ECLI:NL:TAHVD:2024:264 Hof van Discipline 's Gravenhage 240212

ECLI: ECLI:NL:TAHVD:2024:264
Datum uitspraak: 18-10-2024
Datum publicatie: 25-10-2024
Zaaknummer(s): 240212
Onderwerp: Aanwijzing, subonderwerp: Artikel 13 Advocatenwet: aanwijzing van een advocaat
Beslissingen: Beklag
Inhoudsindicatie: Beklag op grond van artikel 13 Advocatenwet niet-ontvankelijk, omdat het beklag niet is gemotiveerd.


Beslissing van 18 oktober 2024
in de zaak 240212

naar aanleiding van het beklag op grond van artikel 13 Advocatenwet van:

klaagster

tegen:

de deken

1 DE PROCEDURE

Bij de deken
1.1 Klaagster heeft bij de deken een verzoek ingediend tot aanwijzing van een advocaat als bedoeld in artikel 13 lid 1 Advocatenwet.

1.2 De deken heeft dit verzoek afgewezen met de beslissing van 19 juni 2024. De deken heeft aan de afwijzende beslissing ten grondslag gelegd dat de door klaagster gewenste procedure(s) geen kans van slagen heeft/hebben. Klaagster wenst instelling van een rechtsmiddel tegen een vonnis van de rechtbank, waarvan de beroepstermijn is verstreken. Klaagster wenst verder dat een rechtsmiddel wordt ingesteld tegen een brief van de griffier van het gerechtshof.

Bij het hof
1.3 Klaagster heeft op 31 juli 2024 een beklag tegen de beslissing van de deken ingediend bij het Hof van Discipline (hierna: het hof). In de brief van 31 juli 2024 heeft klaagster gevraagd om een termijn voor het indienen van de gronden van haar beklag.

1.4 Op 5 augustus 2024 heeft het hof klaagster onder meer als volgt geïnformeerd:

“In uw berichten stelt u dat persoonlijke omstandigheden hebben gemaakt dat u geen onderbouwd beklag heeft kunnen indienen binnen de beklagtermijn. Deze omstandigheden kunnen maken dat het verzuim, het ontbreken van een onderbouwing, u niet wordt verweten.

Het hof beoordeelt de vraag of sprake is van een verschoonbaar verzuim op basis van de schriftelijke stukken in raadkamer en ziet geen reden hiervoor een mondelinge behandeling te houden. Als het hof van oordeel is dat het ontbreken van een onderbouwing van het beklag (verschoonbaar) is, dan krijgt u alsnog de gelegenheid om uw beklag te onderbouwen.

Ik stel u in de gelegenheid om éénmalig uiterlijk op 19 augustus 2024 schriftelijk toe te lichten welke persoonlijke omstandigheden hebben gemaakt dat u niet binnen de beklagtermijn een onderbouwd beklagschrift heeft kunnen indienen.”

1.5 In haar brief van 19 augustus 2024 heeft klaagster gevraagd om een nadere termijn voor het indienen van een toelichting op de omstandigheid dat zij niet tijdig een gemotiveerd verzet heeft kunnen indienen.
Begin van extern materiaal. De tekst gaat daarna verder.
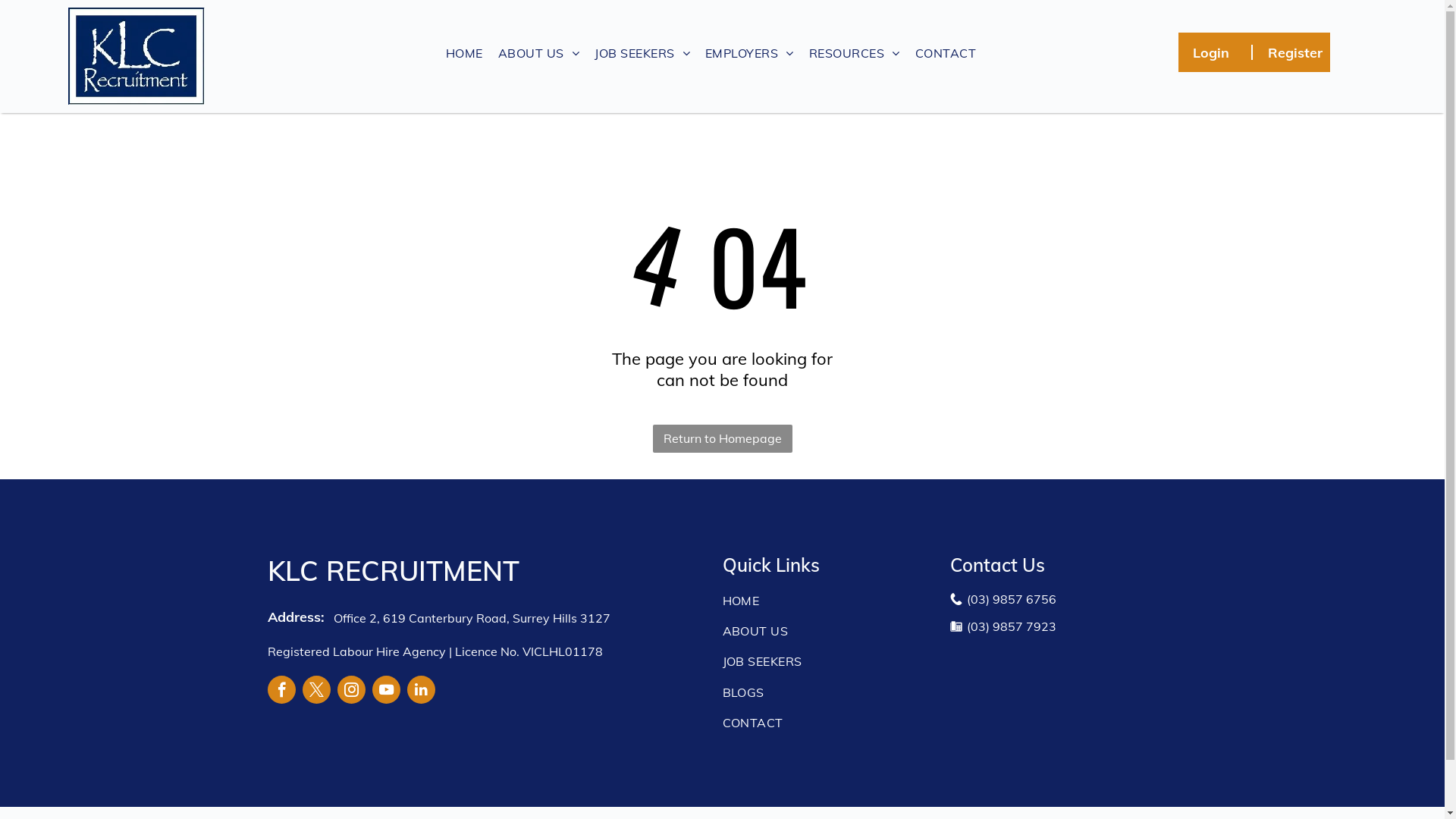
RESOURCES Element type: text (854, 52)
Return to Homepage Element type: text (721, 438)
(03) 9857 6756 Element type: text (1010, 598)
CONTACT Element type: text (945, 52)
CONTACT Element type: text (830, 722)
(03) 9857 7923 Element type: text (1010, 625)
JOB SEEKERS Element type: text (641, 52)
EMPLOYERS Element type: text (749, 52)
HOME Element type: text (464, 52)
BLOGS Element type: text (830, 692)
HOME Element type: text (830, 599)
Register Element type: text (1295, 52)
JOB SEEKERS Element type: text (830, 661)
ABOUT US Element type: text (830, 630)
ABOUT US Element type: text (538, 52)
KLC RECRUITMENT Element type: text (392, 570)
Login Element type: text (1210, 52)
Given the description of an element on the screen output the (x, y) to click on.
Klaagster vraagt verder in de gelegenheid te worden gesteld om te worden gehoord.

1.6 Het dossier bevat verder de reactie van de deken van 2 september 2024.

1.7 Het hof heeft het verzoek in raadkamer behandeld op basis van de stukken uit het dossier.

2 ONTVANKELIJKHEID

2.1 Het hof is van oordeel dat klaagster in haar beklag niet-ontvankelijk is. Redengevend is dat klaagster haar beklag niet heeft voorzien van een motivering. Het hof heeft klaagster in de gelegenheid gesteld om toe te lichten waarom zij haar beklag niet heeft gemotiveerd, zodat het hof zou kunnen vaststellen of sprake was van een verschoonbaar verzuim. Klaagster heeft van de gelegenheid om deze toelichting te geven niet binnen de gestelde termijn gebruik gemaakt. Het hof kan aldus niet vaststellen of het verzuim van klaagster verschoonbaar is en dit leidt ertoe dat het beklag niet-ontvankelijk moet worden verklaard.

3 BESLISSING

Het Hof van Discipline:

- verklaart het beklag van klaagster tegen de beslissing van 19 juni 2024 van de Deken van de Orde van Advocaten in het arrondissement Den Haag niet-ontvankelijk.

Deze beslissing is genomen door mr. J.C.A.T. Frima, voorzitter, mrs. R. Verkijk en P.J.G. van den Boom, leden, in tegenwoordigheid van mr. A. Tijs, griffier, en in het openbaar uitgesproken op 18 oktober 2024.

griffier voorzitter

De beslissing is verzonden op 18 oktober 2024.